Folded proteins usually have a hydrophobic core in which side chain packing stabilizes the folded state, and charged or polar side chains occupy the solvent-exposed surface where they interact with surrounding water. Minimizing the number of hydrophobic side-chains exposed to water is an important driving force behind the folding process. Formation of intramolecular hydrogen bonds provides another important contribution to protein stability. The strength of hydrogen bonds depends on their environment, thus H-bonds enveloped in a hydrophobic core contribute more than H-bonds exposed to the aqueous environment to the stability of the native state.
The process of folding in vivo often begins co-translationally, so that the N-terminus of the protein begins to fold while the C-terminal portion of the protein is still being synthesized by the ribosome. Specialized proteins called chaperones assist in the folding of other proteins. A well studied example is the bacterial GroEL system, which assists in the folding of globular proteins. In eukaryotic organisms chaperones are known as heat shock proteins. Although most globular proteins are able to assume their native state unassisted, chaperone-assisted folding is often necessary in the crowded intracellular environment to prevent aggregation; chaperones are also used to prevent misfolding and aggregation which may occur as a consequence of exposure to heat or other changes in the cellular environment.
For the most part, scientists have been able to study many identical molecules folding together en masse. At the coarsest level, it appears that in transitioning to the native state, a given amino acid sequence takes on roughly the same route and proceeds through roughly the same intermediates and transition states. Often folding involves first the establishment of regular secondary and supersecondary structures, particularly alpha helices and beta sheets, and afterwards tertiary structure. Formation of quaternary structure usually involves the "assembly" or "coassembly" of subunits that have already folded. The regular alpha helix and beta sheet structures fold rapidly because they are stabilized by intramolecular hydrogen bonds, as was first characterized by Linus Pauling. Protein folding may involve covalent bonding in the form of disulfide bridges formed between two cysteine residues or the formation of metal clusters. Shortly before settling into their more energetically favourable native conformation, molecules may pass through an intermediate "molten globule" state.

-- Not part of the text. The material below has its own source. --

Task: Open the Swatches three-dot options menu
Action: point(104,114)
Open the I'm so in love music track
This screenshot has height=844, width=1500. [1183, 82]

The essential fact of folding, however, remains that the amino acid sequence of each protein contains the information that specifies both the native structure and the pathway to attain that state. This is not to say that nearly identical amino acid sequences always fold similarly. Conformations differ based on environmental factors as well; similar proteins fold differently based on where they are found. Folding is a spontaneous process independent of energy inputs from nucleoside triphosphates. The passage of the folded state is mainly guided by hydrophobic interactions, formation of intramolecular hydrogen bonds, and van der Waals forces, and it is opposed by conformational entropy.